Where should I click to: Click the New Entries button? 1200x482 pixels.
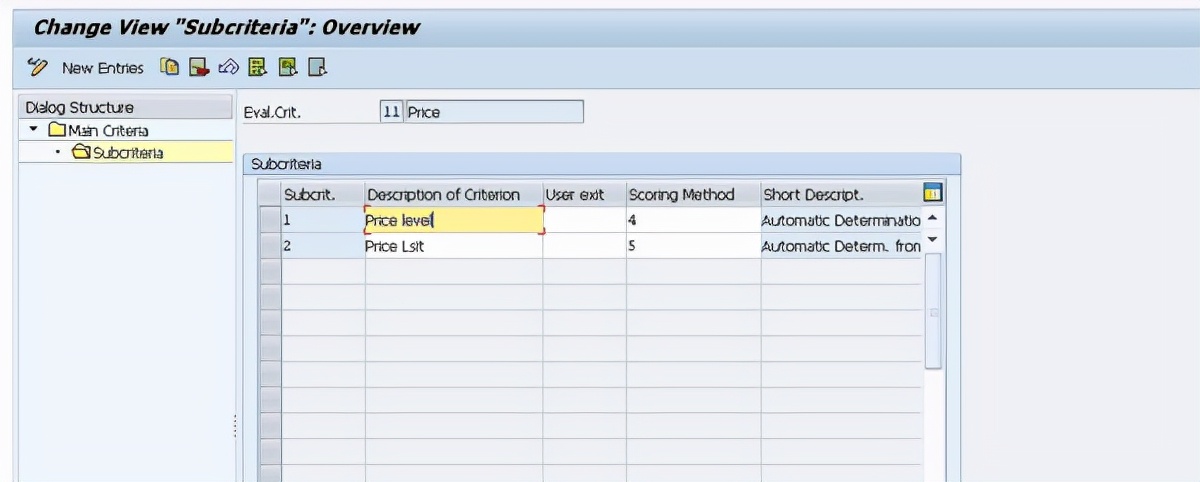point(102,68)
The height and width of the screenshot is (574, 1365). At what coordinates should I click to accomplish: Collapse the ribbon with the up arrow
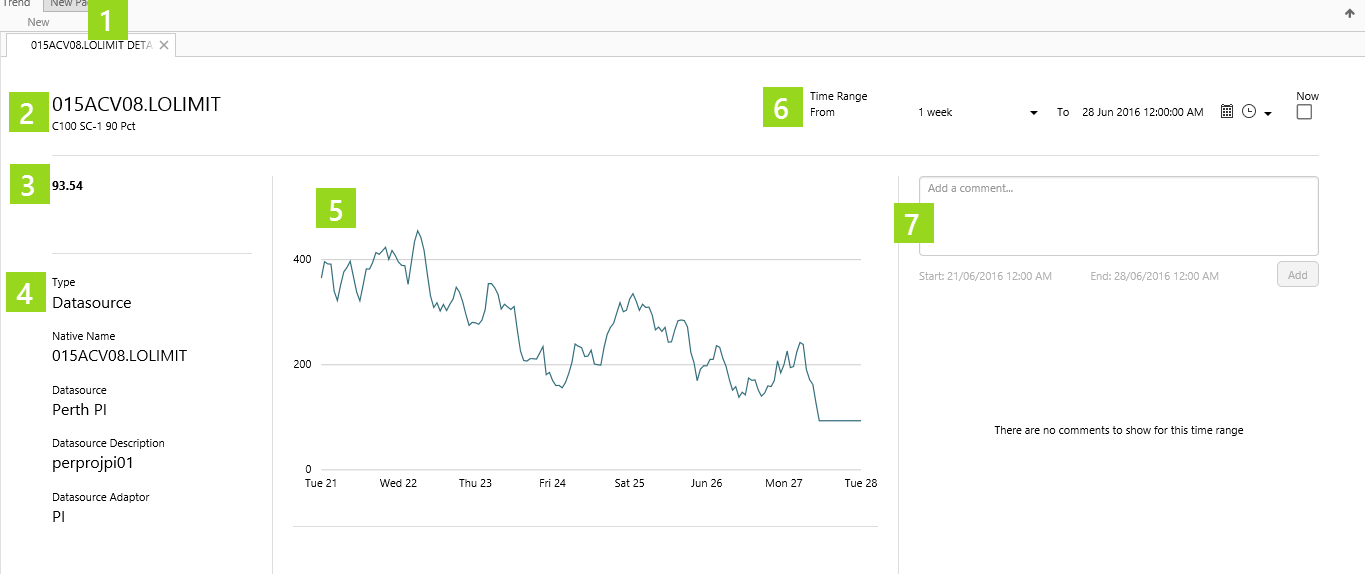(1349, 13)
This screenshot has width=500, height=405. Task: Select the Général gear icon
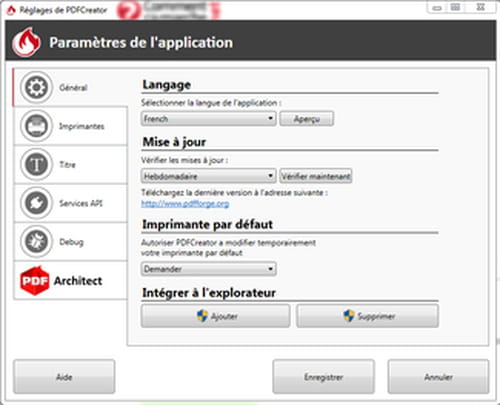(36, 87)
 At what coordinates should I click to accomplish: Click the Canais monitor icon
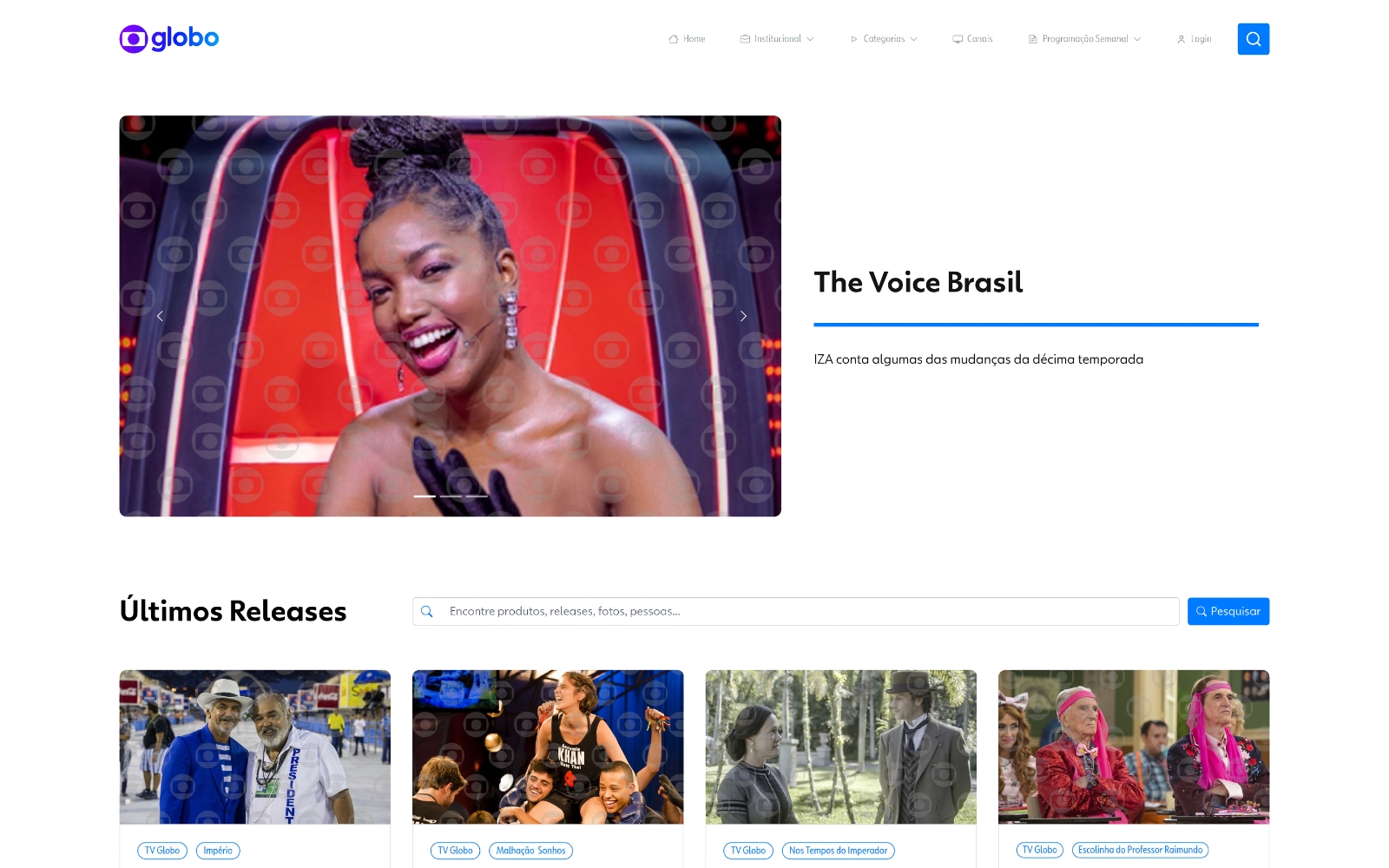point(958,39)
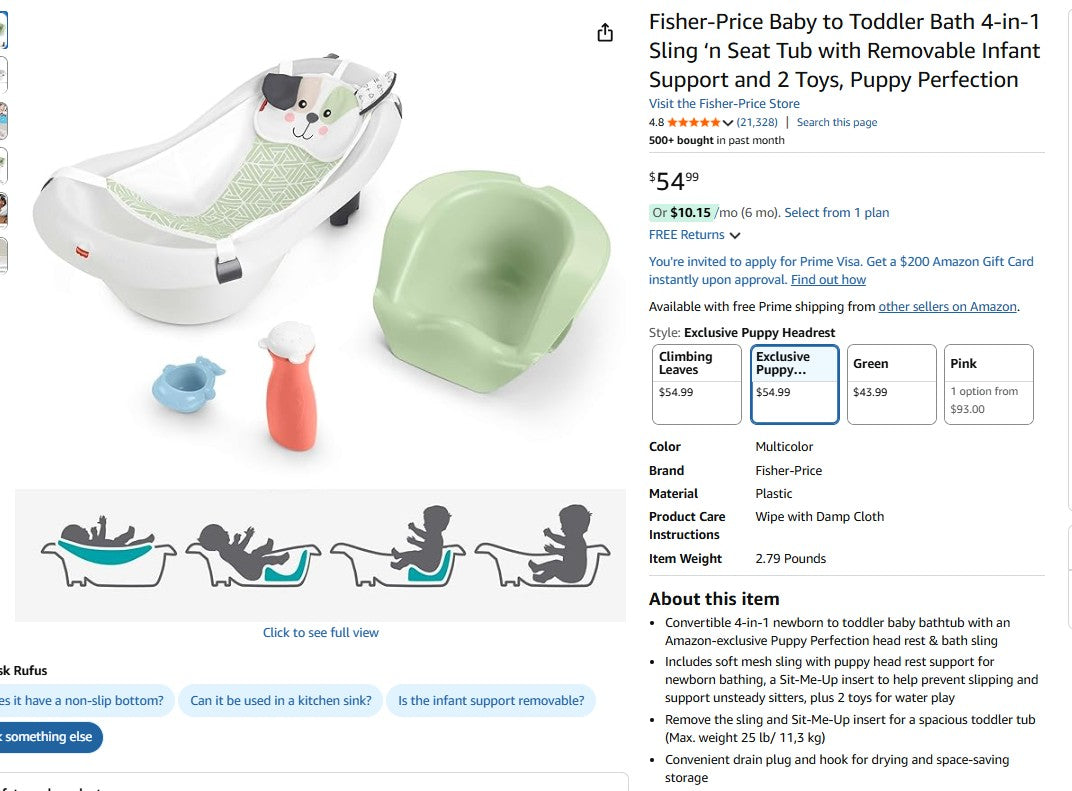
Task: Visit the Fisher-Price Store link
Action: pos(724,104)
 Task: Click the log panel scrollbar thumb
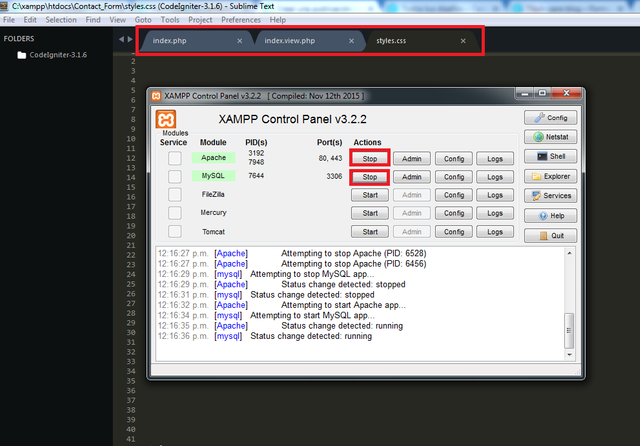pyautogui.click(x=569, y=331)
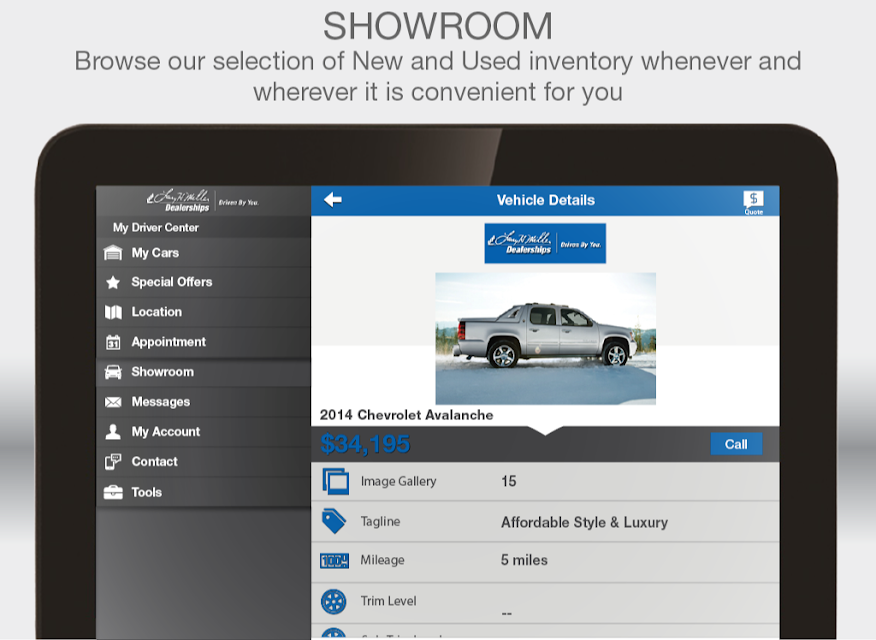Click the My Cars garage icon
The height and width of the screenshot is (640, 876).
click(x=113, y=253)
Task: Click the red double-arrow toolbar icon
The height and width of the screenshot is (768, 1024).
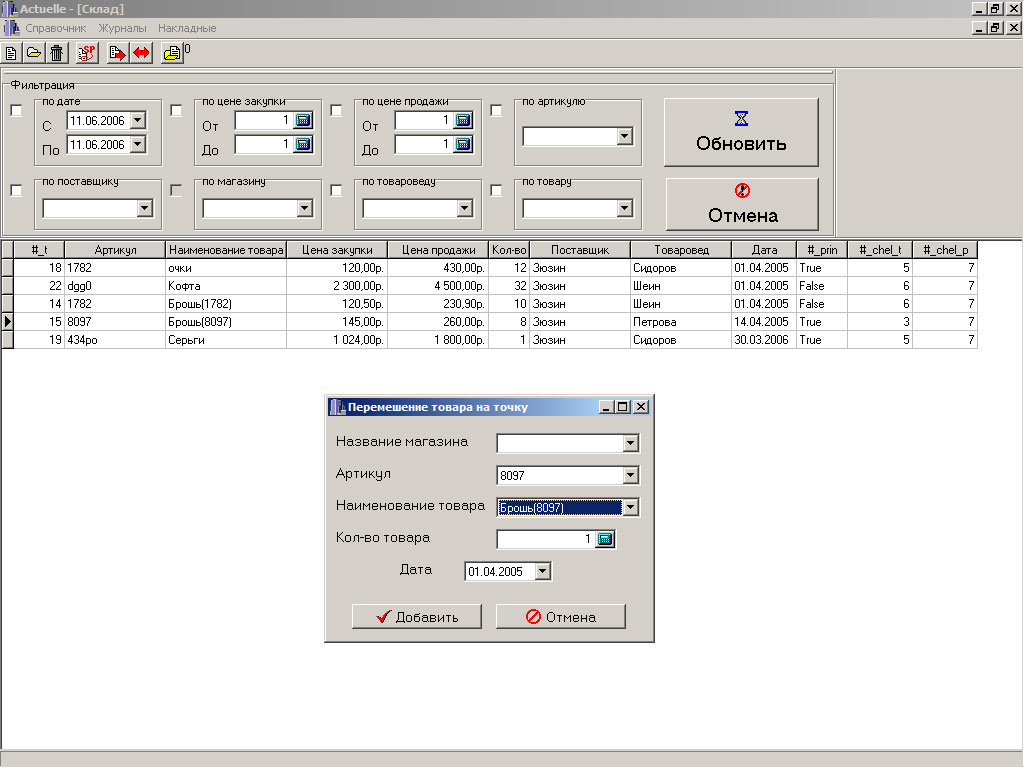Action: tap(141, 54)
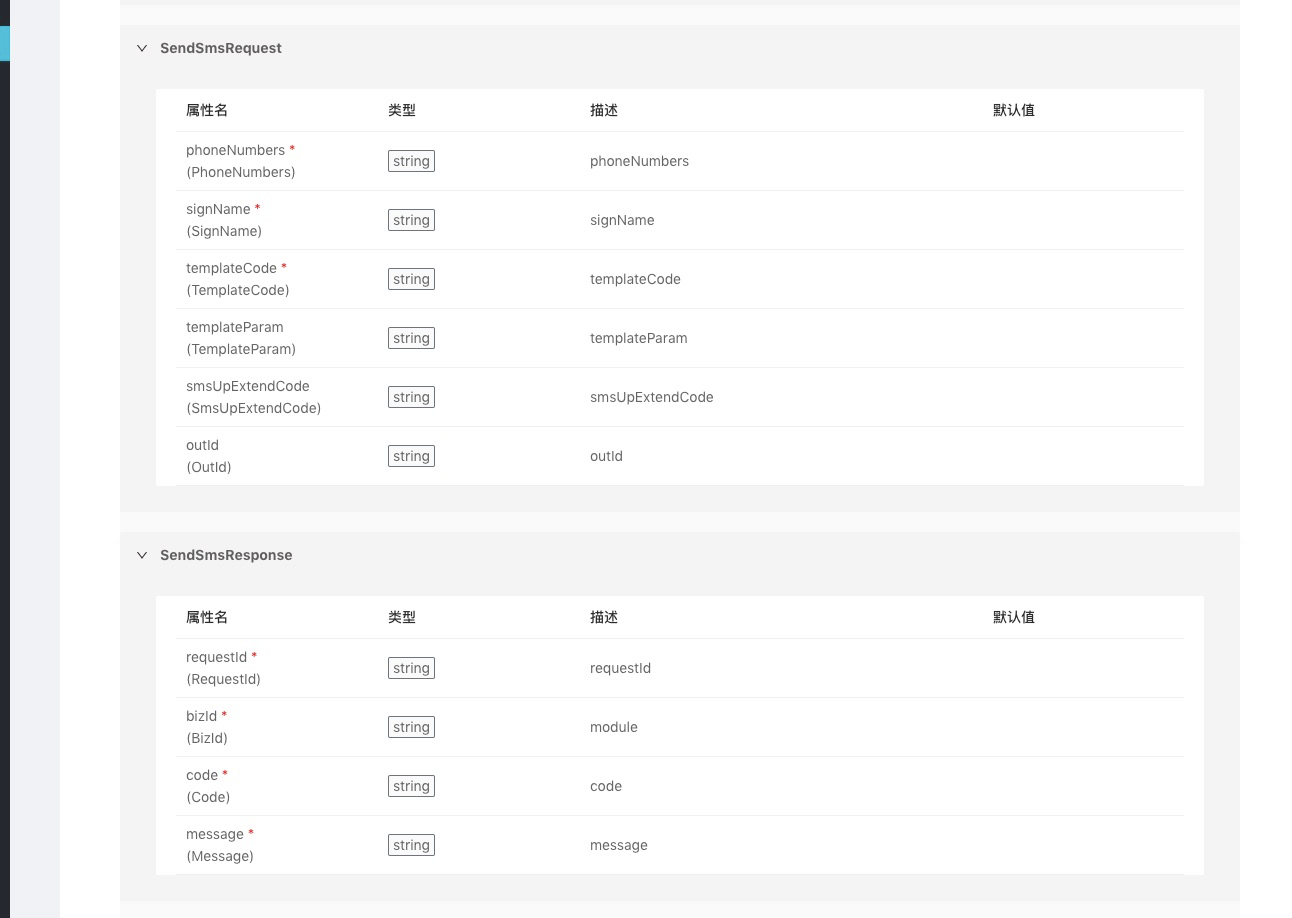Click the string type badge for requestId
This screenshot has width=1292, height=918.
point(411,668)
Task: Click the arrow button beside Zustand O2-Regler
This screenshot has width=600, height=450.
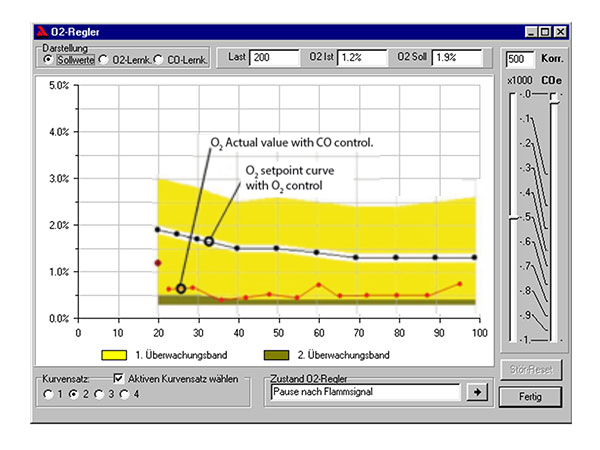Action: [x=478, y=393]
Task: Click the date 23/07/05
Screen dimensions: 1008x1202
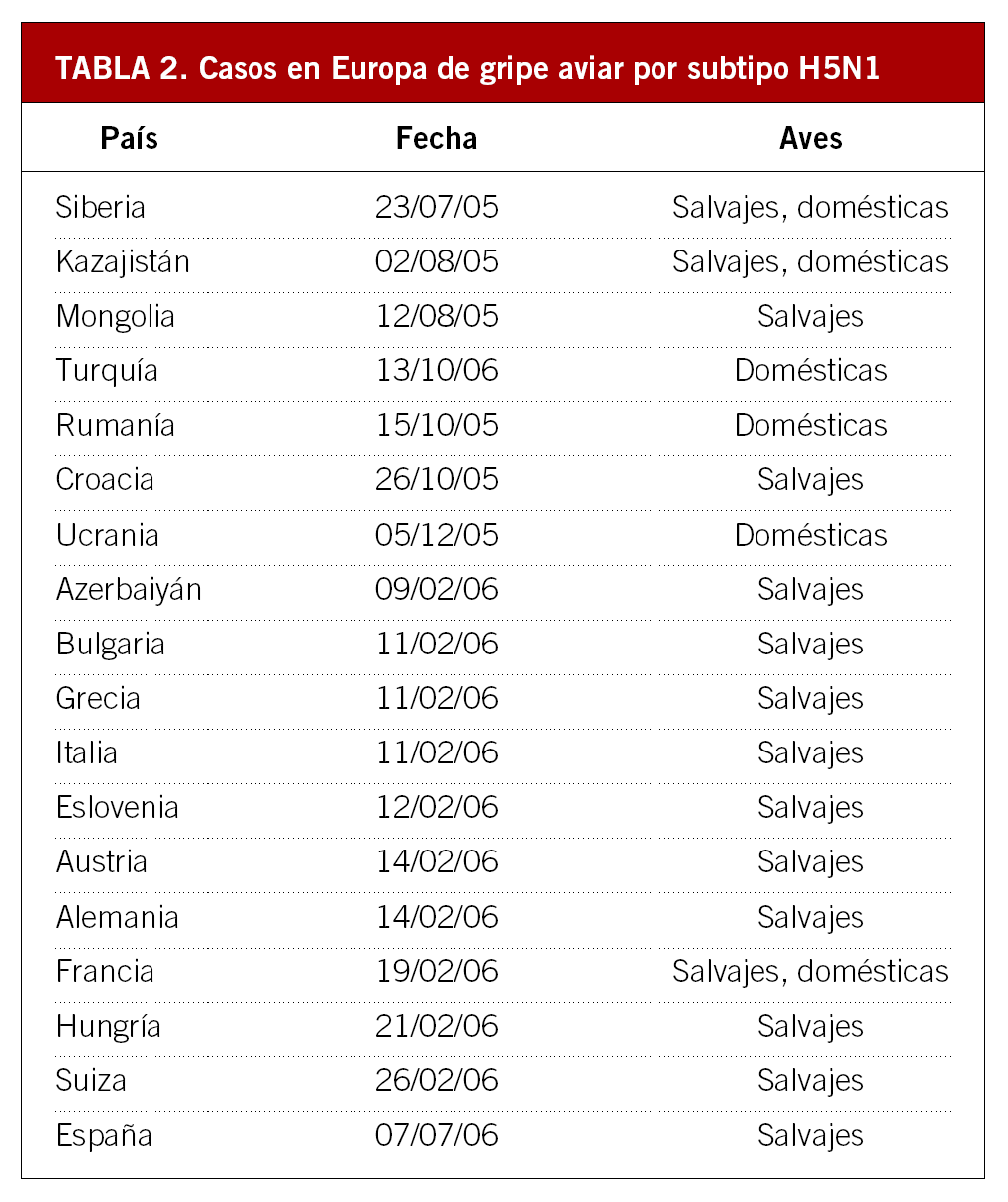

__WORK TO COMPLETE__: Starting at the line that holds "This screenshot has width=600, height=450.", repeat every line through the end of the listing exactly as written, skipping any picture.

__TASK ANSWER__:
This screenshot has width=600, height=450.
Action: [x=478, y=393]
Task: Click the date 23/07/05
Screen dimensions: 1008x1202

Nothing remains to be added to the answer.